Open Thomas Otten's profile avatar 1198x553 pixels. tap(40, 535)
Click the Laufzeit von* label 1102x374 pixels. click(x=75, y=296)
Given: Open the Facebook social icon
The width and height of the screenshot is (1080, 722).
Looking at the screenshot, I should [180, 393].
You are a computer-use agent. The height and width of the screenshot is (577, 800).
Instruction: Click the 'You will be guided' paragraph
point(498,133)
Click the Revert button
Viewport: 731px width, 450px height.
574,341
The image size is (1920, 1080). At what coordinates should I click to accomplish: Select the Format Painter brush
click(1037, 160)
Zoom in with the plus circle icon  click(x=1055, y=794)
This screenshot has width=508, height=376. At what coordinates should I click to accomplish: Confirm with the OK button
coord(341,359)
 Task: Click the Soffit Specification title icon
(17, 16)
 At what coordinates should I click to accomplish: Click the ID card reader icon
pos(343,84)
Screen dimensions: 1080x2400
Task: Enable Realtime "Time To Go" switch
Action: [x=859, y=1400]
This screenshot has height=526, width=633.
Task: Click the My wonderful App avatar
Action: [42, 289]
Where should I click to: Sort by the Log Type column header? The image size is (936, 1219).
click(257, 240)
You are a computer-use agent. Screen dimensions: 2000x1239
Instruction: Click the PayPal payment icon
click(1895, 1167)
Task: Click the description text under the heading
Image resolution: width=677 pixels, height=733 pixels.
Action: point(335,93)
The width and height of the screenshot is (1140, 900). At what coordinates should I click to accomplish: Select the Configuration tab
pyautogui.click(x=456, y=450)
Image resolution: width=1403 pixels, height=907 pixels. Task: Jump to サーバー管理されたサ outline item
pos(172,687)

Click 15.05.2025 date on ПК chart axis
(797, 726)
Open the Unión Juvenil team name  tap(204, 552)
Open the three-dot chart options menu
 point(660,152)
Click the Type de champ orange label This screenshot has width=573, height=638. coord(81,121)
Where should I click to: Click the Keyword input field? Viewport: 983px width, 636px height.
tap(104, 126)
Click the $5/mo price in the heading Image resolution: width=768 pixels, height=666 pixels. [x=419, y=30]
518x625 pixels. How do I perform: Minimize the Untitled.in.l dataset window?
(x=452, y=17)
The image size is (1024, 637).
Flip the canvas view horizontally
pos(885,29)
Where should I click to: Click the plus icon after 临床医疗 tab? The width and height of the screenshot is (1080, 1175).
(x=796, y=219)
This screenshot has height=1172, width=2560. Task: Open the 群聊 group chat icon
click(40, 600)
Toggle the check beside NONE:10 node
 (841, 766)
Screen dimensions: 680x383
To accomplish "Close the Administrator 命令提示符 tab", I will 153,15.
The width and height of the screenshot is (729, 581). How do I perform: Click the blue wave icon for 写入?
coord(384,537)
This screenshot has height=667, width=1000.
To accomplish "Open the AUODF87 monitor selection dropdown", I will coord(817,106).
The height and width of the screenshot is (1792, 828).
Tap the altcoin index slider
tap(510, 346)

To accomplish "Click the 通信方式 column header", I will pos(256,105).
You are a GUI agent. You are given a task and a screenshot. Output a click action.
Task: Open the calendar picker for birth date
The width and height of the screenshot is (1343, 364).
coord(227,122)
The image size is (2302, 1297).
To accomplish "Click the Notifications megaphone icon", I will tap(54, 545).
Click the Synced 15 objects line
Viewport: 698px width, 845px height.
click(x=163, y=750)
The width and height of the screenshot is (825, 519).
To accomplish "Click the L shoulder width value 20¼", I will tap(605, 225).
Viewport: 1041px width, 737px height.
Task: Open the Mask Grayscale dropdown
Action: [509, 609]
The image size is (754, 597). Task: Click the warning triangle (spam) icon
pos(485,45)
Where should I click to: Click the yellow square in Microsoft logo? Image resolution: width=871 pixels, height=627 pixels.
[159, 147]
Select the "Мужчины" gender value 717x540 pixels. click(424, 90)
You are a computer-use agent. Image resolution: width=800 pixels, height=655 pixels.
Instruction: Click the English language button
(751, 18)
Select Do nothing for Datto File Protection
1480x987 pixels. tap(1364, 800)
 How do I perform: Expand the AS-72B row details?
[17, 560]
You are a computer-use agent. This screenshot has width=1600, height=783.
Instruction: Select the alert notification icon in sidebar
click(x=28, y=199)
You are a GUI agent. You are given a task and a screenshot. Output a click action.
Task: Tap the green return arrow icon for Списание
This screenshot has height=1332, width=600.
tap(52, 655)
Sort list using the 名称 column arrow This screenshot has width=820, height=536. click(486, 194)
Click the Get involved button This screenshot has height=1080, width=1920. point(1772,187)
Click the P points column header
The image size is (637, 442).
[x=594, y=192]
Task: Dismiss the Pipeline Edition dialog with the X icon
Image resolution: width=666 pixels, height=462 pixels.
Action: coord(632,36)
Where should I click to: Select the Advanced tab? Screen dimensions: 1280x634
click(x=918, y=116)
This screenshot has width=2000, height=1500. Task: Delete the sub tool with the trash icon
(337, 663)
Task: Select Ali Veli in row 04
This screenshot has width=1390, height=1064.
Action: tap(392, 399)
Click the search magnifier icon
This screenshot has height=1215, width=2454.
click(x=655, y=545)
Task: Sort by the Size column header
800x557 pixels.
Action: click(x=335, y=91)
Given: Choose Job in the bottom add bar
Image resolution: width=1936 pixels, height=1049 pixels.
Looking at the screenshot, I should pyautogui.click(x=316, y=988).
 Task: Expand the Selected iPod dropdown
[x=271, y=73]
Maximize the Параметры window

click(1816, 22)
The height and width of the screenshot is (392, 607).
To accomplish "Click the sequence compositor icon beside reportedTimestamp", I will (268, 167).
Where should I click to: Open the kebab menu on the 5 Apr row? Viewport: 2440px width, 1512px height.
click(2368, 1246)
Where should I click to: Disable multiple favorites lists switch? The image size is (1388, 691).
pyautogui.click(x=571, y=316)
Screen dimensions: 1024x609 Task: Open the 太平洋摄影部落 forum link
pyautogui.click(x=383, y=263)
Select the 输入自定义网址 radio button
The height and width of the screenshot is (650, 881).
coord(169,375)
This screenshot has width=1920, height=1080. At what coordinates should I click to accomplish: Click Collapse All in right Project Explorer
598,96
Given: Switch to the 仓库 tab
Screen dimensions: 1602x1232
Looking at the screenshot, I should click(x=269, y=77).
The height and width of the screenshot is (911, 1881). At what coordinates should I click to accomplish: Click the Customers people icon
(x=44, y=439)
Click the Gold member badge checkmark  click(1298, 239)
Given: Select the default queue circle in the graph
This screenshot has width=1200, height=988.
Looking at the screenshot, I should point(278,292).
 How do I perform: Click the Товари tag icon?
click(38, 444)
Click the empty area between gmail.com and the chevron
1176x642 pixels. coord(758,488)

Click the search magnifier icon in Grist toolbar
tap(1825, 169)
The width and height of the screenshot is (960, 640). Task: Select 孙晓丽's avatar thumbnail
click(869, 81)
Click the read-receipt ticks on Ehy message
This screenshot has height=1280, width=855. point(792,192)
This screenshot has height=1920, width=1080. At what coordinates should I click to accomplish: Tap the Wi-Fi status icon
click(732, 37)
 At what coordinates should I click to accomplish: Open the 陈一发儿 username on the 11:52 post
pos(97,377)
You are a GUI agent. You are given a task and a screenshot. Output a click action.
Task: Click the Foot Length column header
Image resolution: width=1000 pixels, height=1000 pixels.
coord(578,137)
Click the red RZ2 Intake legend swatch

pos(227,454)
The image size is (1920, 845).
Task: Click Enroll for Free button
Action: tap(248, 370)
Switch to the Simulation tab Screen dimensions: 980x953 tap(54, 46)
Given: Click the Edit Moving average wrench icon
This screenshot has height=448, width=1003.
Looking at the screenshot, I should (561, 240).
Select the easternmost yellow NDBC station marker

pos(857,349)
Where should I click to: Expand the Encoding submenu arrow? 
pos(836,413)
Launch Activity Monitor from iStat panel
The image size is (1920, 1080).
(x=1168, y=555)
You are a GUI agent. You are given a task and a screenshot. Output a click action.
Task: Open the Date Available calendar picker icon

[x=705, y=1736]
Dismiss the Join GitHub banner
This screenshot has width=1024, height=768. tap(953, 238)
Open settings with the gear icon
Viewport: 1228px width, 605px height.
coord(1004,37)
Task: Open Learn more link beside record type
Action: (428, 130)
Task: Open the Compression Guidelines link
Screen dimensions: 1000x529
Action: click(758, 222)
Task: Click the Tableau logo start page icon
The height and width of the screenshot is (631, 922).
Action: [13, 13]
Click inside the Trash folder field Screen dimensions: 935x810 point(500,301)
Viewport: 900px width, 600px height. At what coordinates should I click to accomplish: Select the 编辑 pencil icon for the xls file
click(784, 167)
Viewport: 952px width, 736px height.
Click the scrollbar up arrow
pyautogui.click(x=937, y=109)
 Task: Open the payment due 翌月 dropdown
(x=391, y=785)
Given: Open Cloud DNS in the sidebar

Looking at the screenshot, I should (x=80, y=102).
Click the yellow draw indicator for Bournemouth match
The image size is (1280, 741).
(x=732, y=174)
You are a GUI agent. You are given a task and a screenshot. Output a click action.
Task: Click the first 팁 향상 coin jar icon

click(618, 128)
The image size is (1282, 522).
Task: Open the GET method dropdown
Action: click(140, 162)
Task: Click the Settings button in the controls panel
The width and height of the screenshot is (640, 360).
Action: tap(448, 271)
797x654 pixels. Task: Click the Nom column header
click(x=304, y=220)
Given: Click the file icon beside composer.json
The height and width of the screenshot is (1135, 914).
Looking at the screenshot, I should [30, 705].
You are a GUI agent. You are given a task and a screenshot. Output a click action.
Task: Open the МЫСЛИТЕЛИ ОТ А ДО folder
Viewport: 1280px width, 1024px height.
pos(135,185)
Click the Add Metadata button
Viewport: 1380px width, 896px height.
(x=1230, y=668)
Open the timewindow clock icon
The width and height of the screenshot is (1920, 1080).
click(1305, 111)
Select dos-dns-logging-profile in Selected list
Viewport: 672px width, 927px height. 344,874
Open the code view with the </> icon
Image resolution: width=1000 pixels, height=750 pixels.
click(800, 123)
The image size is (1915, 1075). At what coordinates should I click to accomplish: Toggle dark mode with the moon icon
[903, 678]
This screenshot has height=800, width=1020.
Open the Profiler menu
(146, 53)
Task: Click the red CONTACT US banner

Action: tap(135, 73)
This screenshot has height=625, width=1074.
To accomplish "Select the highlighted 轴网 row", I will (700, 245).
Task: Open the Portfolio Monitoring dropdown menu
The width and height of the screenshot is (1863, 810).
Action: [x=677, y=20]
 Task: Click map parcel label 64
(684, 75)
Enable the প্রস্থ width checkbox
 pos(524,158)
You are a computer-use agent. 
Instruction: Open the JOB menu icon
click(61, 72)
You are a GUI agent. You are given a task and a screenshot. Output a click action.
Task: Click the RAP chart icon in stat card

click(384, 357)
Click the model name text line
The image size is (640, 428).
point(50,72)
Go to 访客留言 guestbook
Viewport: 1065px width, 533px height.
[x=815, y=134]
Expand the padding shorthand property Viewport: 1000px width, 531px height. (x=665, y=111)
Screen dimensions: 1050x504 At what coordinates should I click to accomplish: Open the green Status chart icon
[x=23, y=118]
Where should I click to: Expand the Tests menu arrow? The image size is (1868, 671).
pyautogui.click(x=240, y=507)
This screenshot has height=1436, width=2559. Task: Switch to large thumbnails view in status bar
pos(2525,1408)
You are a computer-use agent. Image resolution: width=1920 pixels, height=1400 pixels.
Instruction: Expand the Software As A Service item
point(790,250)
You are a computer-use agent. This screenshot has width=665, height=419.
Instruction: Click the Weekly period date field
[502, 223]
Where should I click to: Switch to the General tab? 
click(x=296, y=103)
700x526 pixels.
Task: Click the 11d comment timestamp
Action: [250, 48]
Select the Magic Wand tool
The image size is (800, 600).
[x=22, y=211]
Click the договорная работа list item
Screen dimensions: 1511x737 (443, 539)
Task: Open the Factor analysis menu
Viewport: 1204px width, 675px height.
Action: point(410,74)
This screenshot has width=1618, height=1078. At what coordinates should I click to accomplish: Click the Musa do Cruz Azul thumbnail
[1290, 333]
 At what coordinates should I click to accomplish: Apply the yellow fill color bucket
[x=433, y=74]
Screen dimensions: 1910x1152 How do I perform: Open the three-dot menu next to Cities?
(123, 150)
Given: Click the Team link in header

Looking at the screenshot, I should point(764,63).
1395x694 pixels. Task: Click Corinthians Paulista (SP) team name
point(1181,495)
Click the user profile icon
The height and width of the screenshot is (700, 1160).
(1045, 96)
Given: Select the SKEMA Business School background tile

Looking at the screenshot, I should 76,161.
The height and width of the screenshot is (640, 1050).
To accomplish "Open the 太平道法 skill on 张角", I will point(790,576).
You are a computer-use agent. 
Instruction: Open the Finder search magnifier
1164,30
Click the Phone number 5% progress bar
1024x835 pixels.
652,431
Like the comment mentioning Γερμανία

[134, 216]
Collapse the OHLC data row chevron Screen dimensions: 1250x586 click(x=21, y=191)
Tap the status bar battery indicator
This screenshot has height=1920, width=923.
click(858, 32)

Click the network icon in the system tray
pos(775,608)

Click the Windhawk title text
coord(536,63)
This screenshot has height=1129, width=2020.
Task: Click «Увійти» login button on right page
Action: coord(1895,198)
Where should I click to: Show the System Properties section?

## [WHAT IS REQUIRED]
Copy the records verbatim, beginning at the line containing "This screenshot has height=1172, width=2560." and ending with the line containing "I will 153,15.", both included.

## [FINAL RESULT]
This screenshot has height=1172, width=2560. Task: Open the 群聊 group chat icon
click(40, 600)
Toggle the check beside NONE:10 node
 (841, 766)
Screen dimensions: 680x383
To accomplish "Close the Administrator 命令提示符 tab", I will 153,15.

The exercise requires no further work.